Дело об убийстве Сергея Серафимовича Берестова и его служанки Глафиры Браницкой не было закрыто, но после исчезновения основного подозреваемого оно пылилось на полке в железном шкафу следователя. Там же находилась еще одна синяя папка: «Дело о без вести пропавших солдатах Феодосийской крепостной артиллерийской команды Денисенко Т.И. и Борзом Б.Р.».
Не зная о причине вызова, Беккер был обеспокоен и всю предыдущую ночь не спал, уговаривая себя, что все обойдется.

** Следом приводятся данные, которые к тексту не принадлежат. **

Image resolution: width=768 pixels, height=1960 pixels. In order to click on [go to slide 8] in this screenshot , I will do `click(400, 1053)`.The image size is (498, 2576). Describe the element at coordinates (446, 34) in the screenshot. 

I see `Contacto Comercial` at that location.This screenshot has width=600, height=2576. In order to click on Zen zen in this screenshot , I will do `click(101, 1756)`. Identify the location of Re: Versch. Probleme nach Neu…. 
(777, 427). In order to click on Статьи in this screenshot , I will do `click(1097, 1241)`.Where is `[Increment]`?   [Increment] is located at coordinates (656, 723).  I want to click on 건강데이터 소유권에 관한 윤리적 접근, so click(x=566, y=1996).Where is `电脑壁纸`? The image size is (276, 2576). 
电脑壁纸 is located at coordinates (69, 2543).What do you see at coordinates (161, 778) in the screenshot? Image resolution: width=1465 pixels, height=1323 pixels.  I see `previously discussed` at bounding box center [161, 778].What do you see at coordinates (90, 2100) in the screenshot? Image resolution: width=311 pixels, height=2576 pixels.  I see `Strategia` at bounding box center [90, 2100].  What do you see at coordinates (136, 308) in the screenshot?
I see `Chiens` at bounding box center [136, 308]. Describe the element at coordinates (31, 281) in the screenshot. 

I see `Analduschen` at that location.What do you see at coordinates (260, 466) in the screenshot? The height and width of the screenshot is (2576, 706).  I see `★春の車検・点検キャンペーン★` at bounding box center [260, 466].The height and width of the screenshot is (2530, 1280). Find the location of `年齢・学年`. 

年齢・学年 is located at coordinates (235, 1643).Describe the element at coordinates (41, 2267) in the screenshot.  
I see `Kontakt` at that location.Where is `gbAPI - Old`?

В одиннадцать часов утра Беккер поднялся на второй этаж и вошел в кабинет. Там ничего не изменилось, только стены стали еще темнее да больше скопилось пыли в углах, куда не доставала щетка уборщика. За столом, у лампы под зеленым абажуром, сидел вовсе не изменившийся Александр Ионович.
При виде Беккера следователь поднялся и показал на стул, но руки не подал, что Беккер счел плохим предзнаменованием.
Вревский разглядывал Беккера с любопытством, будто отыскивая перемены в его лице. Не найдя таковых, объяснил, что вызов – пустая формальность, связанная с отъездом Вревского в Симферополь к новой должности.
Достав из покрашенного в коричневый цвет железного шкафа две синие папки, он положил их перед собой.
– Эти два дела, – сказал он, – тесно связаны.
Под его правой рукой покоилось дело об убийстве Сергея Серафимовича Берестова, под левой ладонью – дело о дезертирах.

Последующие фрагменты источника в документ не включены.